I came across a site which had a series of photos of Afghanistan before war torn the country apart, photographs taken in the late 1960’s. The same series of photos appeared on other sites and there was one particular picture among the many wonderful and very colourful photos which just caught my imagination.
The photos were taken by an American doctor who went to work in Afghanistan in 1967 for two years for UNESCO as an expert in education. He and his wife and two daughters were based in Kabul but travelled through the beautiful and lovely country, and took many pictures of the people who lived there. The contrast between then and now is painful and acute.
Dr William Podlich, known as Bill was born in 1915, and lived near Chesapeake Bay; he trained as a teacher but from being a young man, loved travel. when he was twenty-one, having completed his teacher training, he became galley crew and sailed to Brazil. He moved to New York as a teacher, and when the war came he joined the Army Air Corps and moved again, to Arizona. After the war, now married he taught for thirty-two years, still in Arizona (having completed a PhD in Iowa) before undertaking the two year placement in Afghanistan.

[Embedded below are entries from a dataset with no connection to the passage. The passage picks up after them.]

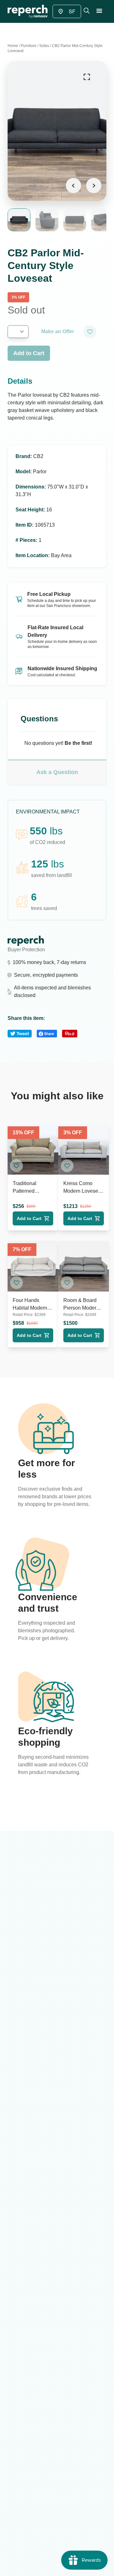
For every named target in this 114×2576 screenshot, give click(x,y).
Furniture (28, 46)
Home (13, 46)
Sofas (44, 46)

He sounds a most interesting man, and lived a long life, and died in 2008.
Follow this link to see a selection of his photographs:
http://blogs.denverpost.com/captured/2013/01/28/podlich-afghanistan-1960s-photos/5846/
They are really extraordinary, the way they capture just ordinary moments in ordinary and happy lives. The one I like best is the one of Dr Podlich himself, walking across a meadow, mountains and snowy peaks in the background.